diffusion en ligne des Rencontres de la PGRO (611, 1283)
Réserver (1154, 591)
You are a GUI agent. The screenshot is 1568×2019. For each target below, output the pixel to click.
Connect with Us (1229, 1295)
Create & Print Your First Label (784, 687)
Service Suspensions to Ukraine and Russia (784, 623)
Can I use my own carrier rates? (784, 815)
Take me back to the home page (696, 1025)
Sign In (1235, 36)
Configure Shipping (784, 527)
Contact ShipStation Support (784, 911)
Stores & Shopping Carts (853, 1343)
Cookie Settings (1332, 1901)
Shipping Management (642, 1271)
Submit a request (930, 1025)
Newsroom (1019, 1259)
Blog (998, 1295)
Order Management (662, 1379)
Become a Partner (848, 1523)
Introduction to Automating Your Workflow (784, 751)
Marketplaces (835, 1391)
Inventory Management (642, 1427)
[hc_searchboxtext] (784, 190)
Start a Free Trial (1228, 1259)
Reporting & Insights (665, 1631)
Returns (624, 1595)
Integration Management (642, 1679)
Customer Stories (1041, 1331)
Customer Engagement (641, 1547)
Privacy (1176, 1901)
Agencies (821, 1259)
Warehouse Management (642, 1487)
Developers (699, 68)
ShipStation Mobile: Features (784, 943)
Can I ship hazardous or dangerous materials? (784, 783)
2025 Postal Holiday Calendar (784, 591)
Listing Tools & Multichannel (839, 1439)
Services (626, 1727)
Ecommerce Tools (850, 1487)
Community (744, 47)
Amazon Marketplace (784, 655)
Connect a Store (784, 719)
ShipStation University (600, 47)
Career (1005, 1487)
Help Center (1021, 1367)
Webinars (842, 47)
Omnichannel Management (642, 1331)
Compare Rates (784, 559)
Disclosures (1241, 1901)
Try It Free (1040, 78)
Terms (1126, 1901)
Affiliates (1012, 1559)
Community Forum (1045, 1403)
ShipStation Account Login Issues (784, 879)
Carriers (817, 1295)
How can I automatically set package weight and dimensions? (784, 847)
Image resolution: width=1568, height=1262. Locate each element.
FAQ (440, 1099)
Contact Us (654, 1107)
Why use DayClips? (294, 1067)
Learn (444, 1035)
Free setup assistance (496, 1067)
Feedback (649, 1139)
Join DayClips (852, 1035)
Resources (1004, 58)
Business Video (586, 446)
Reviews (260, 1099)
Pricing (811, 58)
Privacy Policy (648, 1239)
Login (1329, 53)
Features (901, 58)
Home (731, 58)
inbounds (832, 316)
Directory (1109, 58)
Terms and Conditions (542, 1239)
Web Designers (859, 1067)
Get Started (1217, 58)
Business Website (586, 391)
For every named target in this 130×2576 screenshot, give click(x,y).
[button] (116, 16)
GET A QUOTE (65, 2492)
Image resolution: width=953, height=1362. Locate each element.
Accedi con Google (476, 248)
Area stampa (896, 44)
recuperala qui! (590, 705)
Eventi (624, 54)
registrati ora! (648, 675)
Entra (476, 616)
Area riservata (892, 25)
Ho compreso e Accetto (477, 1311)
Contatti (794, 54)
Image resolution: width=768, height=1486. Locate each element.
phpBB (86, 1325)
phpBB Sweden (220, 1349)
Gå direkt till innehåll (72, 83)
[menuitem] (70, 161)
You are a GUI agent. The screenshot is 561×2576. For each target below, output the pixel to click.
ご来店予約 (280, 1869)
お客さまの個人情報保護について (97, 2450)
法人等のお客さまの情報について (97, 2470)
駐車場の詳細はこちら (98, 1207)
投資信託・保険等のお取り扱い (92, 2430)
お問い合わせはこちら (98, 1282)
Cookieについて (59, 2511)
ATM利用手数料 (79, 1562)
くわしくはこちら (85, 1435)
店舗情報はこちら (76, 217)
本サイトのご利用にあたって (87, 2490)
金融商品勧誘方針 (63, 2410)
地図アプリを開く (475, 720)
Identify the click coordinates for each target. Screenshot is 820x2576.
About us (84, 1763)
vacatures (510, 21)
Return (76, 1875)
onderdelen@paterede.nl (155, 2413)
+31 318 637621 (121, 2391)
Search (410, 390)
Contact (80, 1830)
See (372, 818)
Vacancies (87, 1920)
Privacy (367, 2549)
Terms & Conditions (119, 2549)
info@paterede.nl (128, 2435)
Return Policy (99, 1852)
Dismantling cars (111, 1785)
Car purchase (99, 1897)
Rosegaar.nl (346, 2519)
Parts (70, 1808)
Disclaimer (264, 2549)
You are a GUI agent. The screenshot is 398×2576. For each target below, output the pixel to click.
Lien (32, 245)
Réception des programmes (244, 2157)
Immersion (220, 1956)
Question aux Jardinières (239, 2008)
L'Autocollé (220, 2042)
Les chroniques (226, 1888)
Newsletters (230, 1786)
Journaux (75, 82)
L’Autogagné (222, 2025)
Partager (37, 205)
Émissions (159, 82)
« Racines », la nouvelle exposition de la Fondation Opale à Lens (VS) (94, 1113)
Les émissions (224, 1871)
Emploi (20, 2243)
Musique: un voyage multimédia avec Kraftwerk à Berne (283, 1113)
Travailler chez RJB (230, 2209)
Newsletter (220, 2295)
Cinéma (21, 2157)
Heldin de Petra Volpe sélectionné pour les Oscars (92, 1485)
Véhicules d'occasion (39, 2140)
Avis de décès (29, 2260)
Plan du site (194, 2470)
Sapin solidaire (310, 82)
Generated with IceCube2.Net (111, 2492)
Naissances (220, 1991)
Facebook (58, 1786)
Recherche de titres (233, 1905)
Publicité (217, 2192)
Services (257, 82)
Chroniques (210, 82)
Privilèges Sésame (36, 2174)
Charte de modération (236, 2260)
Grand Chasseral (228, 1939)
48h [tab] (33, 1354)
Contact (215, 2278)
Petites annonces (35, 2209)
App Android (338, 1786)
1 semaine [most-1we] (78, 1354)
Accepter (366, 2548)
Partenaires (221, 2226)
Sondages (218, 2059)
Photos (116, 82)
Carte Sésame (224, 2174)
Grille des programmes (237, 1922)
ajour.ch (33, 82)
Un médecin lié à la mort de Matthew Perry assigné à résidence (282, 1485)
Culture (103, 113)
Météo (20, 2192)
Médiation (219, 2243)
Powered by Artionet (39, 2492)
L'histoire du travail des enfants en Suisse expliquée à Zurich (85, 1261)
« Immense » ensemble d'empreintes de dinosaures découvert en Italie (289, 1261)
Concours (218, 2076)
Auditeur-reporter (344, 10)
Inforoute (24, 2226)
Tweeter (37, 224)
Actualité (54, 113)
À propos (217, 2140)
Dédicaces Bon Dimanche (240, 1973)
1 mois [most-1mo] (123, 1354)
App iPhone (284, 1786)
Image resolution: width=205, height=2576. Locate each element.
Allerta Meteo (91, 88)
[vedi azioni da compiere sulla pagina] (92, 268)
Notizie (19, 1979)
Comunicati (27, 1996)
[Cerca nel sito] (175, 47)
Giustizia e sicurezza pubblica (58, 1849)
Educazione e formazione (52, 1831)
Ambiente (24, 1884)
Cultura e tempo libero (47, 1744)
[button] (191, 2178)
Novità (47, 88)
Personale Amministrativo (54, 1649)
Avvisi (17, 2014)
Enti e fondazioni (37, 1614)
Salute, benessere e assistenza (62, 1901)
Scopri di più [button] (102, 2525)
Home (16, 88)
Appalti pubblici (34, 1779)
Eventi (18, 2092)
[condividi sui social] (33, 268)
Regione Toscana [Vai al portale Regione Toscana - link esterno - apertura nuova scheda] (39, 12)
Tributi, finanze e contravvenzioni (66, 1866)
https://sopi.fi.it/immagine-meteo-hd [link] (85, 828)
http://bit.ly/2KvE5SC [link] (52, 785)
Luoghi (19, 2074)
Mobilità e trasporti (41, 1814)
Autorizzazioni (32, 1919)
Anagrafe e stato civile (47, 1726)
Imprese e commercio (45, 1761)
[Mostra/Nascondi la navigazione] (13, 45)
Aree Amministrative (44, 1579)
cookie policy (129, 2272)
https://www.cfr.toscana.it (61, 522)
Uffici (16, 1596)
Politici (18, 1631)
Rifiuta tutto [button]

■ **Objective**
Echo the data word for word, from the first line up to and including the line with "Can I use my own carrier rates? (784, 815)".

■ **Task result**
diffusion en ligne des Rencontres de la PGRO (611, 1283)
Réserver (1154, 591)
You are a GUI agent. The screenshot is 1568×2019. For each target below, output the pixel to click.
Connect with Us (1229, 1295)
Create & Print Your First Label (784, 687)
Service Suspensions to Ukraine and Russia (784, 623)
Can I use my own carrier rates? (784, 815)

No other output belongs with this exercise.